++++ Dataset content ++++

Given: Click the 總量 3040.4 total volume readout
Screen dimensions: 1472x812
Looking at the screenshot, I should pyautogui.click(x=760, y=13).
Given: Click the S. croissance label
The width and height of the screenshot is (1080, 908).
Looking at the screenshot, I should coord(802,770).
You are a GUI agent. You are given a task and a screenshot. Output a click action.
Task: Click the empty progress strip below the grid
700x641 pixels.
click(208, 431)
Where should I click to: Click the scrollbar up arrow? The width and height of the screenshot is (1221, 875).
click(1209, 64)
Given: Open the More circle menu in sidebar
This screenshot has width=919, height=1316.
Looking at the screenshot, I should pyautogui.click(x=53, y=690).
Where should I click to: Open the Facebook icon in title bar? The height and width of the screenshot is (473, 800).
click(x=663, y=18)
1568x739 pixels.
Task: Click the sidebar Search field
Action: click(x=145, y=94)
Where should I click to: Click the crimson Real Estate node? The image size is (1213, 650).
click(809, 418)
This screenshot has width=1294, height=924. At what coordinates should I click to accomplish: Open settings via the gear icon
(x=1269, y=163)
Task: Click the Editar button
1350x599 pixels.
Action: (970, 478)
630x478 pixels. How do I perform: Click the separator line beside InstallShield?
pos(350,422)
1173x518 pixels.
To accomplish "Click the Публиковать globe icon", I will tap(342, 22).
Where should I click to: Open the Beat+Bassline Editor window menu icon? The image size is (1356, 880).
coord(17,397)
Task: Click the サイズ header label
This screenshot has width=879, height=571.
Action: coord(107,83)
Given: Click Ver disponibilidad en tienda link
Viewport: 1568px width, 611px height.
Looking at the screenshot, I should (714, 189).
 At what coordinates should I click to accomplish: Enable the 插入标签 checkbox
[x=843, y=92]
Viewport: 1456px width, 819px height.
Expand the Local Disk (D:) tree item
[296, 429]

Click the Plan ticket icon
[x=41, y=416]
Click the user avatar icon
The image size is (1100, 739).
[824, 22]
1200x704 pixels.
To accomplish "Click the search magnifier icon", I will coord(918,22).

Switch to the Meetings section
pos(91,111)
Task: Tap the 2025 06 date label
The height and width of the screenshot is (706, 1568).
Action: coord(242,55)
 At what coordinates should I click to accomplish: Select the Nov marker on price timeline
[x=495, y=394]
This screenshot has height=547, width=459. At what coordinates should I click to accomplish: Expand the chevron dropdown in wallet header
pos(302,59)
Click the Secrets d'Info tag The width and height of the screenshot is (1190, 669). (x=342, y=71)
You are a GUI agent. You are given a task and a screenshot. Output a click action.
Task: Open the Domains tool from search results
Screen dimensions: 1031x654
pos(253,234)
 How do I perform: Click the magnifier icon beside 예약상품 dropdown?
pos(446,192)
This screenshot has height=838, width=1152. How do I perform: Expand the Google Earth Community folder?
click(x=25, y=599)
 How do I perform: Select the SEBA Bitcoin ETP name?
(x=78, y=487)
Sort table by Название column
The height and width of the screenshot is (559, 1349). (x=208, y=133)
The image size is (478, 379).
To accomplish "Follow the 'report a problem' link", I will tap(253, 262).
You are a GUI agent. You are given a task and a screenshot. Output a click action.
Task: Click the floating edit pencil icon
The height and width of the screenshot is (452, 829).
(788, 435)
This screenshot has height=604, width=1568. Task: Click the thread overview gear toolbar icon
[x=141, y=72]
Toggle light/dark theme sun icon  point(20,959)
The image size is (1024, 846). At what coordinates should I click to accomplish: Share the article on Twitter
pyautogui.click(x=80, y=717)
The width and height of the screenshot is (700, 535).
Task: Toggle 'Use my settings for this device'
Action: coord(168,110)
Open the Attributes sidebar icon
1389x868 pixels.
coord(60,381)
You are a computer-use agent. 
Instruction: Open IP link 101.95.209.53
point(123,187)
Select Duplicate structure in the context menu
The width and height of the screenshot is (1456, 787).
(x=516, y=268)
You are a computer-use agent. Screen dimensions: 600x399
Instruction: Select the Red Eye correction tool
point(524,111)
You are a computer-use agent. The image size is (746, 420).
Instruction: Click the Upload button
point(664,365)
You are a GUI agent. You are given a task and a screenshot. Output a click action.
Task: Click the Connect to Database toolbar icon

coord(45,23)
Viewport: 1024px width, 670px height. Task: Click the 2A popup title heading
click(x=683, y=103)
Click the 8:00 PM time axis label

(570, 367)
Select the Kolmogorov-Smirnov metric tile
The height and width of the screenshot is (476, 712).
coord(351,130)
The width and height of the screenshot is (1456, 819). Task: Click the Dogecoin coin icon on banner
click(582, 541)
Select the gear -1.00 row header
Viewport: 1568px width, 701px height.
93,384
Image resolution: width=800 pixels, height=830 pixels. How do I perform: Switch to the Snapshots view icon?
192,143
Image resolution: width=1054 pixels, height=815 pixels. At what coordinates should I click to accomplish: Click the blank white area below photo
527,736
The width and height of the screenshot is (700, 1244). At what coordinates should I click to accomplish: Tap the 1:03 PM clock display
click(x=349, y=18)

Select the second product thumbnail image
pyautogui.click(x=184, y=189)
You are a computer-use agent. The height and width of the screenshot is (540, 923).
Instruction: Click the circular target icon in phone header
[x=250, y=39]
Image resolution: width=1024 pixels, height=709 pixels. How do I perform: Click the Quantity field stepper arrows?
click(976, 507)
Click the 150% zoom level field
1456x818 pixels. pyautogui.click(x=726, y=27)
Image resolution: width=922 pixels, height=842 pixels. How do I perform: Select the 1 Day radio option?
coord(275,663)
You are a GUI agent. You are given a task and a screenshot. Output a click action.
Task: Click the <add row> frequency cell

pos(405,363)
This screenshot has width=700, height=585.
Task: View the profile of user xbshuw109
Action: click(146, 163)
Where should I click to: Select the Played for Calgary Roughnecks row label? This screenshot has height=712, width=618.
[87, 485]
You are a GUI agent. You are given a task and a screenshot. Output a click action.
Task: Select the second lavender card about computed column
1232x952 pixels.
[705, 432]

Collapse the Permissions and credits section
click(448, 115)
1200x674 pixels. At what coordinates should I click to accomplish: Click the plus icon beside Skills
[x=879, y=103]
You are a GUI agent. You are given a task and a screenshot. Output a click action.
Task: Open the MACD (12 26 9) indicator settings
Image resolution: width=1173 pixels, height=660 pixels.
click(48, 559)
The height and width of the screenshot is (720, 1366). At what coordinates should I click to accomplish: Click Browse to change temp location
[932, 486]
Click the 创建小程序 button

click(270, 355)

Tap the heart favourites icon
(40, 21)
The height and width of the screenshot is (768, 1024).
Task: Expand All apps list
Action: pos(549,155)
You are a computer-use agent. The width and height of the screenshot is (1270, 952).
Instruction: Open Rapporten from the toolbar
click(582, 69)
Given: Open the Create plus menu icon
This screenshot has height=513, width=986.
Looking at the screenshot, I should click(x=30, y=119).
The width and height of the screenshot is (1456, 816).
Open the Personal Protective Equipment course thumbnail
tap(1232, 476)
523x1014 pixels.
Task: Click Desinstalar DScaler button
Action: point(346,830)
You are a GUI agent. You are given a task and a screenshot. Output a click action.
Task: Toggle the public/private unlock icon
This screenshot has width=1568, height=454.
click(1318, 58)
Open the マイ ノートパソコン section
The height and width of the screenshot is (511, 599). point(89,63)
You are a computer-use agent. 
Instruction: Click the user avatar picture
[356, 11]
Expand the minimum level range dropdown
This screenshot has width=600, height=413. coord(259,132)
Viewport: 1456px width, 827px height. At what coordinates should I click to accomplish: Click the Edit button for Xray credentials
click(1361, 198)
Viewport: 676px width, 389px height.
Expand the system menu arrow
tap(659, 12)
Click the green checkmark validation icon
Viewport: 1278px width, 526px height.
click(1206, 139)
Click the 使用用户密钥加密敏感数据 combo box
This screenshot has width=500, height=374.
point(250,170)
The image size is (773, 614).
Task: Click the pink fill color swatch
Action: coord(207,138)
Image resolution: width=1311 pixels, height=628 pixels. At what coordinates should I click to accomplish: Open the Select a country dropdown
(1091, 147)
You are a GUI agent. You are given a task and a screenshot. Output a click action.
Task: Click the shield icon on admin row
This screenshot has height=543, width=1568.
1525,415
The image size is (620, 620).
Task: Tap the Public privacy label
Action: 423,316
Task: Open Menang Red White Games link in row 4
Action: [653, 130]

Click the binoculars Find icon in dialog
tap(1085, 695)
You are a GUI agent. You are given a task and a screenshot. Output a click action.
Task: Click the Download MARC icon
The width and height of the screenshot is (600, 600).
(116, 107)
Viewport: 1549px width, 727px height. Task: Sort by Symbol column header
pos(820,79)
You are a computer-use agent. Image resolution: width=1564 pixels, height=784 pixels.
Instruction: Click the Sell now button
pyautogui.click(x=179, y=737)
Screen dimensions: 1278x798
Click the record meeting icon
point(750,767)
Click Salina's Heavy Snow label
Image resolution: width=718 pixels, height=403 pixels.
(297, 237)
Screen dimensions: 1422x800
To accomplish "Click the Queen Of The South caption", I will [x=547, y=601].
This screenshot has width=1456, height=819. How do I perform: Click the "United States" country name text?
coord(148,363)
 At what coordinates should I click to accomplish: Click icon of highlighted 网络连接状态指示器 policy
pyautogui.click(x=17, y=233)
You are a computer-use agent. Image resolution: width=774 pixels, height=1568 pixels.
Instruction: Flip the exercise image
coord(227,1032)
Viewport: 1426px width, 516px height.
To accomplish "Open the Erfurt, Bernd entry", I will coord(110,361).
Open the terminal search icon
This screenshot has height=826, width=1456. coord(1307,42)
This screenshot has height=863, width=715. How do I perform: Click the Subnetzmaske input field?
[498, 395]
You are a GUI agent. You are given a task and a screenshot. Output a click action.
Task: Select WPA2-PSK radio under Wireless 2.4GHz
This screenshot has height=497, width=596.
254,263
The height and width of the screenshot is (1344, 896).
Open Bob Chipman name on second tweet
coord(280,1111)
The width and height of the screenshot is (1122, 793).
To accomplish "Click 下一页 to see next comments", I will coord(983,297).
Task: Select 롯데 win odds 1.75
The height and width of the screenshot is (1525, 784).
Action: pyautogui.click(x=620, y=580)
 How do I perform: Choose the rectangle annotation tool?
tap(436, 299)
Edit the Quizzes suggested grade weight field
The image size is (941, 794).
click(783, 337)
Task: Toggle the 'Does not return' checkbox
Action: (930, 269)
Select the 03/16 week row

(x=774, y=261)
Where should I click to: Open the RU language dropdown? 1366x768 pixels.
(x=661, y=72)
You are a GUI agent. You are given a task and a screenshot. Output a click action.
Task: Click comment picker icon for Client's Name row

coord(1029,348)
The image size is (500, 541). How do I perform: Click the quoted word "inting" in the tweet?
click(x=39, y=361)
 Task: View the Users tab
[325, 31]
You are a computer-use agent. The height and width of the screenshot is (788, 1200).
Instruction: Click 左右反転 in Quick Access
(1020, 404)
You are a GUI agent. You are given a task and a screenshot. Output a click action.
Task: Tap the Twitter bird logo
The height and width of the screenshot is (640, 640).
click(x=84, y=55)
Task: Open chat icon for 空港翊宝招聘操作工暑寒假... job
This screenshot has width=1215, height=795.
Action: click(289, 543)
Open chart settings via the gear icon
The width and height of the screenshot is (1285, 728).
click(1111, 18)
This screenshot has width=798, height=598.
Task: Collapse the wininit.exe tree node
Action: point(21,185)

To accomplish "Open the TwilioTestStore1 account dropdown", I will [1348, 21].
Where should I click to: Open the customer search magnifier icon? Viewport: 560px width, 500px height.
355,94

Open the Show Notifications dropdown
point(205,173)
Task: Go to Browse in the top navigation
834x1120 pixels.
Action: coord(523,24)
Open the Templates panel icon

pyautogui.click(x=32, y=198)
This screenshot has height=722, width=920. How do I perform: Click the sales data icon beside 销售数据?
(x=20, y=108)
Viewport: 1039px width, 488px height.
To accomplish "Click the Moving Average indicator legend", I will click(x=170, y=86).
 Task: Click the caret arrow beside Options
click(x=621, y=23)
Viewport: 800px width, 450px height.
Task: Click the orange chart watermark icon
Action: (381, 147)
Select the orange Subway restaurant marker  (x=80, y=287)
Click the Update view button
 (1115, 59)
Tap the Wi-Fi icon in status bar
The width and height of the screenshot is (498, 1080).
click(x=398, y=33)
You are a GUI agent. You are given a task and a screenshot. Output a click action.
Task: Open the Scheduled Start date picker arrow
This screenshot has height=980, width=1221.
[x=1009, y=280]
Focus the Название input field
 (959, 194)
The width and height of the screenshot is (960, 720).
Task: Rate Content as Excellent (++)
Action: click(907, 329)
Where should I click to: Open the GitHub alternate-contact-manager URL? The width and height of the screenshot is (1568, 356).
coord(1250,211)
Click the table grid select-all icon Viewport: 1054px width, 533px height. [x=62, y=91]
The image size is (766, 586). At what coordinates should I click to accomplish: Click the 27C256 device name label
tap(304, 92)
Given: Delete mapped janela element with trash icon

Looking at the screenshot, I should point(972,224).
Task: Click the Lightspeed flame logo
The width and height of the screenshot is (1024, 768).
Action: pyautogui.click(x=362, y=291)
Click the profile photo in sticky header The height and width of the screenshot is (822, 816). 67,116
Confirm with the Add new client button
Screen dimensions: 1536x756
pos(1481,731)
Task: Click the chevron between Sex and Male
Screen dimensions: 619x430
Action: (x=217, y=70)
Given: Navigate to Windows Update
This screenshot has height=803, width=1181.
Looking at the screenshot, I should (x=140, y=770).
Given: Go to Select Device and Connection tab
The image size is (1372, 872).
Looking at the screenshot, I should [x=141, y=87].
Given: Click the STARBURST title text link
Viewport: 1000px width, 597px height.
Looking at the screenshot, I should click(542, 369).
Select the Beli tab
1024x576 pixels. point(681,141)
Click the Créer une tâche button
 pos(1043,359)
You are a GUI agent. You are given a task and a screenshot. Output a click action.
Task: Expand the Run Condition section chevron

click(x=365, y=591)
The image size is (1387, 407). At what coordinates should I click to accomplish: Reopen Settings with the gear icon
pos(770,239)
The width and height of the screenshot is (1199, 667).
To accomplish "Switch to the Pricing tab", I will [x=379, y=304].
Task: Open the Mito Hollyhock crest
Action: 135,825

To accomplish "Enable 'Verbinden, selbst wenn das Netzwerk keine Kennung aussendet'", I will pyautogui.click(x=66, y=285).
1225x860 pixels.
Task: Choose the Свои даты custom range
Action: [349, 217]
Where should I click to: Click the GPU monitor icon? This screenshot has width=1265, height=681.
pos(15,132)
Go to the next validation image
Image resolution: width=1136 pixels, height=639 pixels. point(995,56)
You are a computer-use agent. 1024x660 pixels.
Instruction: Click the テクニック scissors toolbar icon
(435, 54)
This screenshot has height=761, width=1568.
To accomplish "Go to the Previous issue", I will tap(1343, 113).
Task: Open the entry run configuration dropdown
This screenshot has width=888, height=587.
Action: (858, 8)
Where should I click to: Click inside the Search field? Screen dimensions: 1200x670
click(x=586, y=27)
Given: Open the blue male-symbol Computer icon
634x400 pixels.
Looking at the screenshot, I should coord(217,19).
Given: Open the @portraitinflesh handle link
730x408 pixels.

++++

Activity:
Using the records above, list each line that includes "indicator".

Answer to the problem:
Task: Open the MACD (12 26 9) indicator settings
To accomplish "Click the Moving Average indicator legend", I will click(x=170, y=86).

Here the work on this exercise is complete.